- [QUESTIONS]:
1. In the TiVo interface thread, what did mroy5150 do to get the TiVo Minis to install the update?
2. Write the next part of the forum thread on the new TiVo interface, starting right after its last line.

- [PAGE TEXT]:
I like the new interface. Matches Bolt+. Wish Premiere had SM.


----------



## kpeters59 (Jun 19, 2007)

philt56 said:


> I think the white menu selection highlighting is way too bright and bothersome to my eyes. I much prefer the yellow. On my set it is so bright, that the text is harder to read. Hope they provide an option to change it back and tell us when they do it!


It sounds like you might have your TV 'Picture Mode' set to something too bright. Or the actual brightness turned too high.

Maybe cycle through the Picture Mode's 'til you find one that's more acceptable?

-KP


----------



## ClearToLand (Jul 10, 2001)

bengalfreak said:


> This morning I woke up to what appears to be a user interface change on my Tivo Roamio. The colors are slightly different. The TiVo guy is sort of a silhouette and the icons seem to be changed slightly. Anyone else's interface change like this? I'm not a fan.
> 
> View attachment 30170


Wow...  It never ends...


----------



## jjeff (Feb 21, 2009)

Hate the new WHITE look. I rebooted my Tivo thinking something was wrong with it, but it still looks the same crappy white! 
Will I get used to it, sure but why does one have to get _used to _something just for the sake of change.....to me the new interface looks very basic, not rich like it used to.
Oh well, progress I guess.....


----------



## mroy5150 (May 30, 2017)

I first noticed the update on my Roamio OTA when I got home last night. I really like the new UI. I think its a little more intuitive then the old one. My TiVo Mini's did not update automatically. When I checked the system status it indicated that it was waiting for restart. I unplugged then plugged the power in and it installed the update.

My only disappointment is that there doesn't appear to be any additional apps added. My only issue so far with my Roamio OTA is the lack of useful apps. This is marketed as a Cord Cutting solution but it still has HBO Go which you need a cable subscription for. If they would add HBO Now, Showtime, Sony Vue, Direct TV Now, Sling TV and CBS All Access it would be the perfect device. Without those apps we are forced to depend on additional streaming devices such as Apple TV or Fire TV.


----------



## foghorn2 (May 4, 2004)

- [DATA EXTRACT]:
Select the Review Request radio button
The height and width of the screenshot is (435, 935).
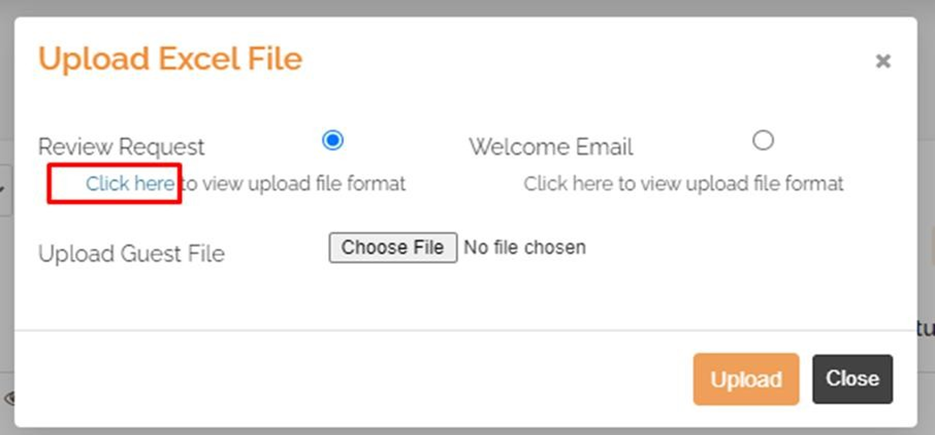(333, 140)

- [ANSWERS FOR THIS EXERCISE]:
1. Unplugged the power and plugged it back in.

2.
jjeff said:


> Hate the new WHITE look. I rebooted my Tivo thinking something was wrong with it, but it still looks the same crappy white!
> Will I get used to it, sure but why does one have to get _used to _something just for the sake of change.....to me the new interface looks very basic, not rich like it used to.
> Oh well, progress I guess.....


Thats too bad, Obama's no longer president, get used to it.

Youre lucky it did not go orange.


----------



## mattyro7878 (Nov 27, 2014)

He's got a point. The yellow banners made for a pleasing look as well as easier to read. As they say, it is what it is.


----------



## JoeKustra (Dec 7, 2012)

mattyro7878 said:


> He's got a point. The yellow banners made for a pleasing look as well as easier to read. As they say, it is what it is.


I like the yellow better, but the white isn't bad. I will say, if your TV has a brightness control, it might be too high. My BIL likes the TV set to Vivid and it's blinding. With the new white, those "new" indicators in the guide don't show as well.


----------



## JimGrisham (May 15, 2010)

Not sure if I've seen anyone mention this yet, so...

When a recording is highlighted, the new (Bolt-style) white highlight bars seem to have greatly reduced contrast to the light grey of the 'amount watched' bar graphs.

Might just be me, but I find it noticeably harder to read those now, especially from across the room or on a small tv.


----------



## Mikeguy (Jul 28, 2005)

jaredmwright said:


> Back when TiVo was innovating and pushing updates often, you would get a pop up message explaining the new features. They stopped this year's ago unfortunately and have lost their way as a user facing company, now they cater to businesses for providing data analytics and information...


And they support Communists and kick little dogs as well.


----------



## UCLABB (May 29, 2012)

JimGrisham said:


> Not sure if I've seen anyone mention this yet, so...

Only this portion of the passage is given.